Of the disease (emotional difficulties, infections, bleeding...);
of his treatment (fatigue, loss of appetite...), because living with leukemia is never an easy thing.
Different health professionals are likely to intervene and more specifically psychologists and social workers. They can work at the hospital on which the patient depends, but also in the office, go to his or her home or participate in a patient association. Their role is multiple:

Stakeholders are responsible for the follow-up that is proposed, if necessary, to help the patient maintain or regain a psychological, relational and professional balance.
It is also a matter of detecting and taking care of the late side effects induced by the treatment.
Finally, this support allows to detect the first signs of a possible relapse, in particular by ensuring the follow up with the establishment of blood and myélogrammes at regular intervals.

Advances in research to treat leukemia
Research in the field of cancer treatment and leukemia in particular is continuing actively. So new therapeutic options are now being seen:

This is in particular the case of a molecule, quizartinib, which has definitively cured 44% of patients with acute leukemia with a particular mutation (FLT3-ITD) and who were in the relapse of chemotherapy or transplant of stem cells.
Similarly, in 98% of chemo-resistant patients (of which 50% had chronic myeloid leukemia), ponatinib was able to decrease the rate of leukemic cells to the point of making them undetectable.
Furthermore, another team of researchers has developed a molecule, compound G, which can cause death by self-eating of leukemic cells (they can be digested). Interestingly, this molecule affects only the diseased cells and proves to be free of toxicity to normal cells.
In the same vein, researchers found that by depriving the cells responsible for acute myeloid leukemia, they stopped multiplying before they died.
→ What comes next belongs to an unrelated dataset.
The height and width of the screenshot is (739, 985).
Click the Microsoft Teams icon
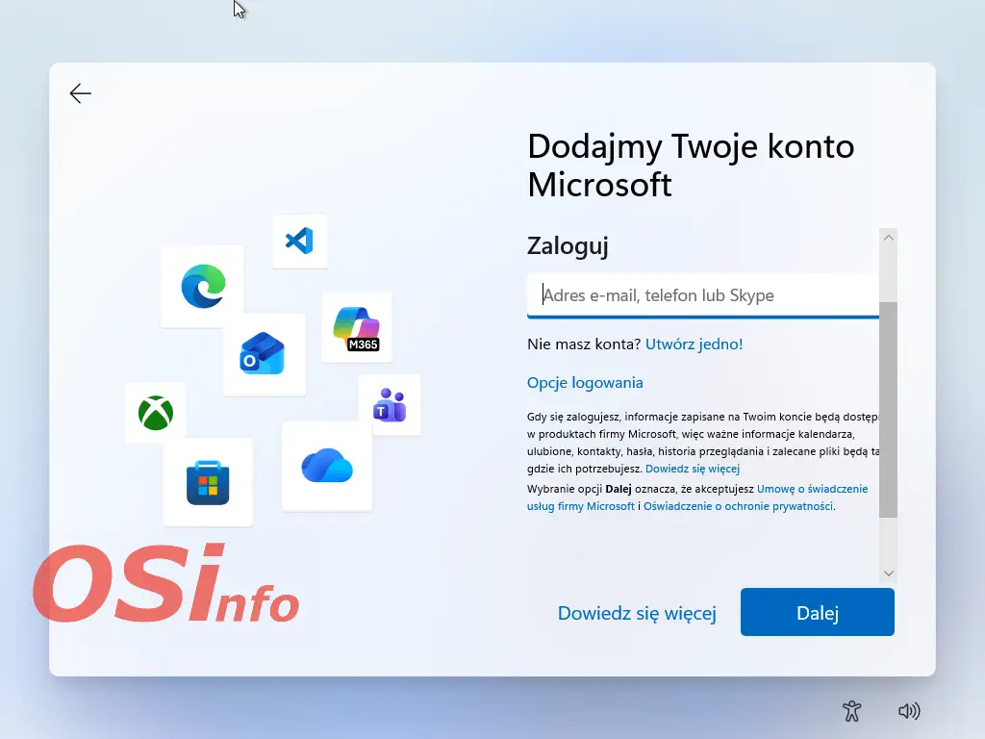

The process is greatly increased if vitamin D is added. The result is interesting: the life expectancy of the patients who participated in the clinical trial was multiplied by 2 and the side effects were very limited.
In 2017, the US drug agency (FDA) approved the placing on the US market of a drug based on the CAR-T cell technology, consisting of using the patient's own genetically modified immune cells to destroy Tumor cells. Thus, Kymriah (Novartis) allows a remission in 83% of patients with a very aggressive form of leukemia in children and young adults.
Good to know: the application for authorisation to put on the European market of this last medicinal product is in progress with a possible access to this treatment from 2018. However, even if only one injection is sufficient, it is currently charged between 373 000 and 475 000 in the United States. On the other hand, side effects are very important (fever, respiratory problems, drop in tension, confusion, convulsions, etc.).